“It was an experience you could never explain in a million words.”
The sentiment is from a soldier writing a letter from Vietnam, and the indescribable experience of the war.
Dear America: Letters Home from Vietnam presents the experience as refracted through the words of the soldiers over there, who poured their hearts and minds into their correspondence home. The film contains no new film footage. The images are archival, and much of the newsreel material comes out of a vast and little-seen NBC library.
The letters, actual ones from a cross-section of service people, are read (entirely offscreen) by a remarkable batch of actors that includes Robert De Niro, Harvey Keitel, Kathleen Turner, Michael J. Fox, Sean Penn, Robin Williams, and Eric Roberts. The readings share time on the soundtrack with the music of the era.
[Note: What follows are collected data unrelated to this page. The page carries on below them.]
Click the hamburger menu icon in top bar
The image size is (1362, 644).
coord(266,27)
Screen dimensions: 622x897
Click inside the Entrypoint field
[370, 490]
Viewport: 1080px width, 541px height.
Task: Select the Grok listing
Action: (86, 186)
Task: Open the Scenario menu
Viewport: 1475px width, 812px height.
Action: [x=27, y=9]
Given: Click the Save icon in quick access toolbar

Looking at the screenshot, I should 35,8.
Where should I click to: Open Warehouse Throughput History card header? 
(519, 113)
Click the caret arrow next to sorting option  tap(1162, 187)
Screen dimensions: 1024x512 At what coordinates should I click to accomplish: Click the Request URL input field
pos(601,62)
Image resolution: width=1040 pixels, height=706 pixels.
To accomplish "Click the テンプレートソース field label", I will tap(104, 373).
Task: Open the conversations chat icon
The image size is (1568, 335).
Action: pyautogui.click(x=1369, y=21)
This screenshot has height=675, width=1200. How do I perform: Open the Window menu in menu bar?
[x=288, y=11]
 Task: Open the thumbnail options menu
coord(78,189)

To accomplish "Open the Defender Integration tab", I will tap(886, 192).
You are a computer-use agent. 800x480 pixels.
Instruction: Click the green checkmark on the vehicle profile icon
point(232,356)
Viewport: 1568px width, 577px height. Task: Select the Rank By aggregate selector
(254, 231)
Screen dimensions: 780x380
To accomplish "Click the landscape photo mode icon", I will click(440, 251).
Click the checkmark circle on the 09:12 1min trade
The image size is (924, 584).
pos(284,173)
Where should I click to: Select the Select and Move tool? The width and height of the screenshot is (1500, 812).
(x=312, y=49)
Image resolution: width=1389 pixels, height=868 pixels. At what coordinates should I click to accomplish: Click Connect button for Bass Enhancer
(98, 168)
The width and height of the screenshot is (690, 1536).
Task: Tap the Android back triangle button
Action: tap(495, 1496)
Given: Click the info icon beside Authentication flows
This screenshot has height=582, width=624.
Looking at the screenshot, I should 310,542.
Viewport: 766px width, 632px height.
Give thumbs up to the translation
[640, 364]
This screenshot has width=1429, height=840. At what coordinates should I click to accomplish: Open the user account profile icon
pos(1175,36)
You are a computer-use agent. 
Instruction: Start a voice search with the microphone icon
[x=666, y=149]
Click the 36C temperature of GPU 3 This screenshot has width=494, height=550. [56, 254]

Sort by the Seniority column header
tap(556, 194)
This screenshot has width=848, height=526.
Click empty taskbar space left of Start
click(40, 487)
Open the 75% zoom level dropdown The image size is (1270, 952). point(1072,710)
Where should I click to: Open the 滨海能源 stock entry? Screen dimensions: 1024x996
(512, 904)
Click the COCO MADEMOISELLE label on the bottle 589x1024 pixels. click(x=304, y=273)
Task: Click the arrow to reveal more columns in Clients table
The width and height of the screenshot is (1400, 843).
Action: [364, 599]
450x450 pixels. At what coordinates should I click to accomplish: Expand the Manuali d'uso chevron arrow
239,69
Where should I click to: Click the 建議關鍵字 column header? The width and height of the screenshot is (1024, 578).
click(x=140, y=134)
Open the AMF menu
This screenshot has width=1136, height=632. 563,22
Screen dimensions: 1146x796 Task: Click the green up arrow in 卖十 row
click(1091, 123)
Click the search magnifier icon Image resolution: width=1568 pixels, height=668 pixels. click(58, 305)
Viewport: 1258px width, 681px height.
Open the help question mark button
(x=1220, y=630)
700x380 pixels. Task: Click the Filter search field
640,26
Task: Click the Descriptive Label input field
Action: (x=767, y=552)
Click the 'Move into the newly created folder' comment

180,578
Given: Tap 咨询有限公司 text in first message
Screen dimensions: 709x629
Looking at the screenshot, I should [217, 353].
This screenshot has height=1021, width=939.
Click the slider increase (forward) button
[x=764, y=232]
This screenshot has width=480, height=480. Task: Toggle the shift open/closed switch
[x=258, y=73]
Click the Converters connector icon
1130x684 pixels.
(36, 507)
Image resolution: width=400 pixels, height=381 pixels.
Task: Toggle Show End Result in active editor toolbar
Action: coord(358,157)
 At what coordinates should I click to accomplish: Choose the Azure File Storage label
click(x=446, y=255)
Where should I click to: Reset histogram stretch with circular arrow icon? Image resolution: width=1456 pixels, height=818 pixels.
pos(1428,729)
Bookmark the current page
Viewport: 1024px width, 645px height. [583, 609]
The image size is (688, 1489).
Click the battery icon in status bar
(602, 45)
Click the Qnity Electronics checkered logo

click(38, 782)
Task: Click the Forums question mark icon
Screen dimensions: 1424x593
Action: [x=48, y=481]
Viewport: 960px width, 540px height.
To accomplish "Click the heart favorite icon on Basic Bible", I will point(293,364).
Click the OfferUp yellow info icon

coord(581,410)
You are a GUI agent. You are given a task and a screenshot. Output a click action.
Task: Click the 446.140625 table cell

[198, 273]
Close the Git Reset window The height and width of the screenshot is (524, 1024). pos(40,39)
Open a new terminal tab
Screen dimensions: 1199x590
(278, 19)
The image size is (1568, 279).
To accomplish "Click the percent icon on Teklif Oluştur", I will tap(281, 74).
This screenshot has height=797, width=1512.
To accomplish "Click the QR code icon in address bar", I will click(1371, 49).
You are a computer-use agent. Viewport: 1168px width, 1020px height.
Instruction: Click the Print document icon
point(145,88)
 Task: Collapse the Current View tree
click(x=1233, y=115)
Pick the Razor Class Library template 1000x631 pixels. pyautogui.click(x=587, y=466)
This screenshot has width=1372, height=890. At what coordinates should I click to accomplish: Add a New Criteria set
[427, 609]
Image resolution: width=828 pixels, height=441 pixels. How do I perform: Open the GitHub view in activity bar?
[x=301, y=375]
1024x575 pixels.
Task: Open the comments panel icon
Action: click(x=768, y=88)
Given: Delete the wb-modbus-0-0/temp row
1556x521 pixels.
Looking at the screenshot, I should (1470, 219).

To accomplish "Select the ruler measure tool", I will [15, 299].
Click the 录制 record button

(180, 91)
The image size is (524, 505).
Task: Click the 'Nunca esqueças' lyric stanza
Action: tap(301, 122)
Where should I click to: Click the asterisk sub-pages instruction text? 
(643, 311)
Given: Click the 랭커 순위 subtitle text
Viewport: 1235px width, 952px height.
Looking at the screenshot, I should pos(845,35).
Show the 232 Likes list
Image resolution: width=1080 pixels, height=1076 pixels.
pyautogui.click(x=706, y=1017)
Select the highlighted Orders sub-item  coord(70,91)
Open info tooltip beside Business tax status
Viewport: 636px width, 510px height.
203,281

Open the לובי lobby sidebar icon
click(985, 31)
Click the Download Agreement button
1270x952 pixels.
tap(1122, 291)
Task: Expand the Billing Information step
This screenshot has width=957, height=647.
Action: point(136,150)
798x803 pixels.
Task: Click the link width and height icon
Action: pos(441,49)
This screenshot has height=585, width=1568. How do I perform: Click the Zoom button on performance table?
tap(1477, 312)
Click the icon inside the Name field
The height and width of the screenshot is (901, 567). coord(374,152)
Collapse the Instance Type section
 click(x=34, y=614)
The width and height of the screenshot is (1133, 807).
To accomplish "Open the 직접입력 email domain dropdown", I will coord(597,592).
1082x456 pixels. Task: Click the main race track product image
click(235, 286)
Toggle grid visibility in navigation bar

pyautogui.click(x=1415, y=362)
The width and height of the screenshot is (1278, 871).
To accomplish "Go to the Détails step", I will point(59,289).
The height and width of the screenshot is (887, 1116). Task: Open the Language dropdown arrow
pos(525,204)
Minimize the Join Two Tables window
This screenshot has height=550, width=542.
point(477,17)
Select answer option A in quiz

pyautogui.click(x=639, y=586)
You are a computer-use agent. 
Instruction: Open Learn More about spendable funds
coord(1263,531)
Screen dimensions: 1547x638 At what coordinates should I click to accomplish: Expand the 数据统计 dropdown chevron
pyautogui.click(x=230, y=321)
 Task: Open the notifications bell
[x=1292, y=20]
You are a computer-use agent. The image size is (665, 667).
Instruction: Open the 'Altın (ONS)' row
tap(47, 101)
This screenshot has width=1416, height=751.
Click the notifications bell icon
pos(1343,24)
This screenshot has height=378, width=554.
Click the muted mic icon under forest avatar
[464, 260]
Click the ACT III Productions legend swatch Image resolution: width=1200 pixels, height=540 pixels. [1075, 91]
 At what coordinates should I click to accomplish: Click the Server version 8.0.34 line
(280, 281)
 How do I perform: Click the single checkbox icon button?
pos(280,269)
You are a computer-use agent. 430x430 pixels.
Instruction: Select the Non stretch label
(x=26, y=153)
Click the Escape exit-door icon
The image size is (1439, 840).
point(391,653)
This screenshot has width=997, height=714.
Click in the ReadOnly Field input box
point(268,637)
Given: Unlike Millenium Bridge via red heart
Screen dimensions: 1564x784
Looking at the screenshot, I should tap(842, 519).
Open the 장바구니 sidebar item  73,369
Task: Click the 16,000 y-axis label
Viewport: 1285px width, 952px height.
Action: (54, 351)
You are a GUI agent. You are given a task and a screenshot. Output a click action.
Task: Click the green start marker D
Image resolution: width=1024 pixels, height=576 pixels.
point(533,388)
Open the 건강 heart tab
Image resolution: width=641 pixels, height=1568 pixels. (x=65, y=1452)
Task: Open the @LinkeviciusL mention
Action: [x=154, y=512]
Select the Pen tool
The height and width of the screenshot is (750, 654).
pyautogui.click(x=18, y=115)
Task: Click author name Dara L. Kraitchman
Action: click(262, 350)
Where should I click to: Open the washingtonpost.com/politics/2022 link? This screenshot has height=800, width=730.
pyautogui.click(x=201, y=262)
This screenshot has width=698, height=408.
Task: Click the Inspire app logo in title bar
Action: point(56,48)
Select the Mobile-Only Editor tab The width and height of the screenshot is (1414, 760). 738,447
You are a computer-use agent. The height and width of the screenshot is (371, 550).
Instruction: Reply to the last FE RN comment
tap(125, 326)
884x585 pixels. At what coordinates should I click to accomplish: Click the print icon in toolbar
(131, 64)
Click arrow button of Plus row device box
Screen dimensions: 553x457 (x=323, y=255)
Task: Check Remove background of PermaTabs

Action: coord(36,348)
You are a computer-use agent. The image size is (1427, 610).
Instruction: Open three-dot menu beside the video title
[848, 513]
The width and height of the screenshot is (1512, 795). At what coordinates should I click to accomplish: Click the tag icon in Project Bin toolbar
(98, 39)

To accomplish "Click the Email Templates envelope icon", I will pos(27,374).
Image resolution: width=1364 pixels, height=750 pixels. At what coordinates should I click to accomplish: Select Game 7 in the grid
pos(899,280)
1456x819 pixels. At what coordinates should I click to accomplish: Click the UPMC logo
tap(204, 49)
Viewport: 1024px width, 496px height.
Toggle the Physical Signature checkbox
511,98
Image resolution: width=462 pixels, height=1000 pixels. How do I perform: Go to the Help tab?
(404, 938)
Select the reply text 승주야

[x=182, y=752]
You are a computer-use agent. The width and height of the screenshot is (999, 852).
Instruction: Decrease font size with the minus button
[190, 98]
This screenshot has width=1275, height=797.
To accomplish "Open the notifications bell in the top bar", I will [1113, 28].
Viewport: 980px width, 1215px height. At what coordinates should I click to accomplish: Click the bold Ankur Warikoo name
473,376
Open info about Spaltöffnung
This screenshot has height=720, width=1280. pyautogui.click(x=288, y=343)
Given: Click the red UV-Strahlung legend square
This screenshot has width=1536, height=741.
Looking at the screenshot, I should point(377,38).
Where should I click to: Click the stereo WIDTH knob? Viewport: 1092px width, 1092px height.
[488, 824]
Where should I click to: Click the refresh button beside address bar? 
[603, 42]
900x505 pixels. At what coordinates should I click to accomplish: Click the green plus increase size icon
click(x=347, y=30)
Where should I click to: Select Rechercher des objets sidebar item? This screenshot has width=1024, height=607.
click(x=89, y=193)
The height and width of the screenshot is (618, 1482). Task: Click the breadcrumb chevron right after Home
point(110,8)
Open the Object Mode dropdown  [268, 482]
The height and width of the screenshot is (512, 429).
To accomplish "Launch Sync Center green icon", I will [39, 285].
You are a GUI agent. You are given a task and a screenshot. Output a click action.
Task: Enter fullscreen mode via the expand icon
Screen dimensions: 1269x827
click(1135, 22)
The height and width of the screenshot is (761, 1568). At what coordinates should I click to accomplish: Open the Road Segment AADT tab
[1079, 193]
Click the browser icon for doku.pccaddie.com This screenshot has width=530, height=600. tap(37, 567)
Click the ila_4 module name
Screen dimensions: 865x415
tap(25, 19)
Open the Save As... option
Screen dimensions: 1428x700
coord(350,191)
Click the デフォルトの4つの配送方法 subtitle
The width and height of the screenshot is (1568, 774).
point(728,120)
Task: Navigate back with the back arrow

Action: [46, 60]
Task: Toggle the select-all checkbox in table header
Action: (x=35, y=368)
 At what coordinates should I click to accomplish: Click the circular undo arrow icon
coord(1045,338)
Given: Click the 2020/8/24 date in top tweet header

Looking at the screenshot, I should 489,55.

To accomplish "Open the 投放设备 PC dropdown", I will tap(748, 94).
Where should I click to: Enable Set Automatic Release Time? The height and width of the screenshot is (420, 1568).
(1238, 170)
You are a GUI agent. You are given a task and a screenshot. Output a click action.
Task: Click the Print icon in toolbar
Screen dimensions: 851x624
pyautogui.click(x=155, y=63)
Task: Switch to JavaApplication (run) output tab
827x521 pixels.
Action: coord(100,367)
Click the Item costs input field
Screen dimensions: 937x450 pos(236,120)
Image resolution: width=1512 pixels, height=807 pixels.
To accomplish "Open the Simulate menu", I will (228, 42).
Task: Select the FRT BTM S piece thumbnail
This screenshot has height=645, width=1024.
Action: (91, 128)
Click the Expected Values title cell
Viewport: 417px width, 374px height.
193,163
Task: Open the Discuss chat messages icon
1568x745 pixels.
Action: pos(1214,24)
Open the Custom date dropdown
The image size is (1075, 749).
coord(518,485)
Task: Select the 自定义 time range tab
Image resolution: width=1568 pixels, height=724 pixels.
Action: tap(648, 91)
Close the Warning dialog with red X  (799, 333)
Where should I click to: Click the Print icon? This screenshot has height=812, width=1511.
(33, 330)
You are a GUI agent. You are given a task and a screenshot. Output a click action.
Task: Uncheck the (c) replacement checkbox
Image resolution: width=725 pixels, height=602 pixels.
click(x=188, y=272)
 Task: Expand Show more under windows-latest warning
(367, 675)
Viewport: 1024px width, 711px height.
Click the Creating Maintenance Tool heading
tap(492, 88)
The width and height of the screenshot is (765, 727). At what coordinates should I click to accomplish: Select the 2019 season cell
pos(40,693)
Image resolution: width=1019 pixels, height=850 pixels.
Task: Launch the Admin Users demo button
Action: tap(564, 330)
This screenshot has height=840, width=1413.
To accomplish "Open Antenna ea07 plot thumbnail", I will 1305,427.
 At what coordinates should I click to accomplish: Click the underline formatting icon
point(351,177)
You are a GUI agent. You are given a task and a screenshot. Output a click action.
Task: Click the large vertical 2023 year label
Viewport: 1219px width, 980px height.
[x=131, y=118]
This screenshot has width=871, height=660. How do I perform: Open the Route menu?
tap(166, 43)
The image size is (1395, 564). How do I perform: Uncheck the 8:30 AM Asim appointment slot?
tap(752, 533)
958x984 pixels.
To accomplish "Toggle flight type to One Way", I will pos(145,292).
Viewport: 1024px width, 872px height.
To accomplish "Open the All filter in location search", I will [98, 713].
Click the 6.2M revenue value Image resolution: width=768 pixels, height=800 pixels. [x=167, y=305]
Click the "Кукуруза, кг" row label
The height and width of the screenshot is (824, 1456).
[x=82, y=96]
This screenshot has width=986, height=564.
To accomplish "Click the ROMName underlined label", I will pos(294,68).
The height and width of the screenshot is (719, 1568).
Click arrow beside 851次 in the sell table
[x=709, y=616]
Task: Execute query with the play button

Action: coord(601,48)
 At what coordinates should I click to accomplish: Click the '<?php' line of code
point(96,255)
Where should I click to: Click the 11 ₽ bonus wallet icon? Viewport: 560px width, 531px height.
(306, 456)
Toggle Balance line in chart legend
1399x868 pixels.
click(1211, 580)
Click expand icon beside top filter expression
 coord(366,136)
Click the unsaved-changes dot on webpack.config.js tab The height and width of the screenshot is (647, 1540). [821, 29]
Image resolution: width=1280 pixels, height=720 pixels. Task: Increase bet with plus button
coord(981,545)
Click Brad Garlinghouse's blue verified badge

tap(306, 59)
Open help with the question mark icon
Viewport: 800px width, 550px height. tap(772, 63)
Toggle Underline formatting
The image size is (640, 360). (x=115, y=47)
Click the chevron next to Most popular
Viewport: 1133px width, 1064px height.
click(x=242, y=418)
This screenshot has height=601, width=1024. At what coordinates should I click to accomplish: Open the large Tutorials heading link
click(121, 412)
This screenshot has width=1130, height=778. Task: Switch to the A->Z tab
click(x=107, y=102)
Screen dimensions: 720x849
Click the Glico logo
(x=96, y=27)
Thanks to the heavy examination that Vietnam has undergone in the movies and on television in recent years, some of these songs are getting hackneyed and should be retired from service. “Gimme Shelter” and “For What It’s Worth” are in danger of becoming Vietnam clichés. However, the recent prominence of Dan Quayle and his non-Vietnam experience certainly makes “Fortunate Son” seem more pertinent than ever.
There are a few simple-minded moments, such as Bob Dylan’s “A Hard Rain’s A-Gonna Fall” accompanying footage of the rainy jungle, which rather misses the figurative implications in the song. But for the most part, the songs create a delicate web with the words and the pictures. The closing song is Bruce Springsteen’s “Born in the U.S.A.,” which Springsteen donated to the film not long after he spurned Chrysler’s $10 million offer to use the tune in car commercials.
The letters are, it almost goes without saying, utterly heartbreaking. The film advances chronologically, so that in the beginning there is a certain youthful joviality to the letters: “P.S. Send Kool-Aid. The water here tastes like shit!” Things darken quickly, and a terrible sense of sadness hangs over the movie.
Some sequences are simultaneously enthralling and gut-wrenching. A soldier describes a Christmas night when the troops sang “Silent Night” as rockets and mortars were fired off in strange celebration: “I believe few people have seen fireworks like this.”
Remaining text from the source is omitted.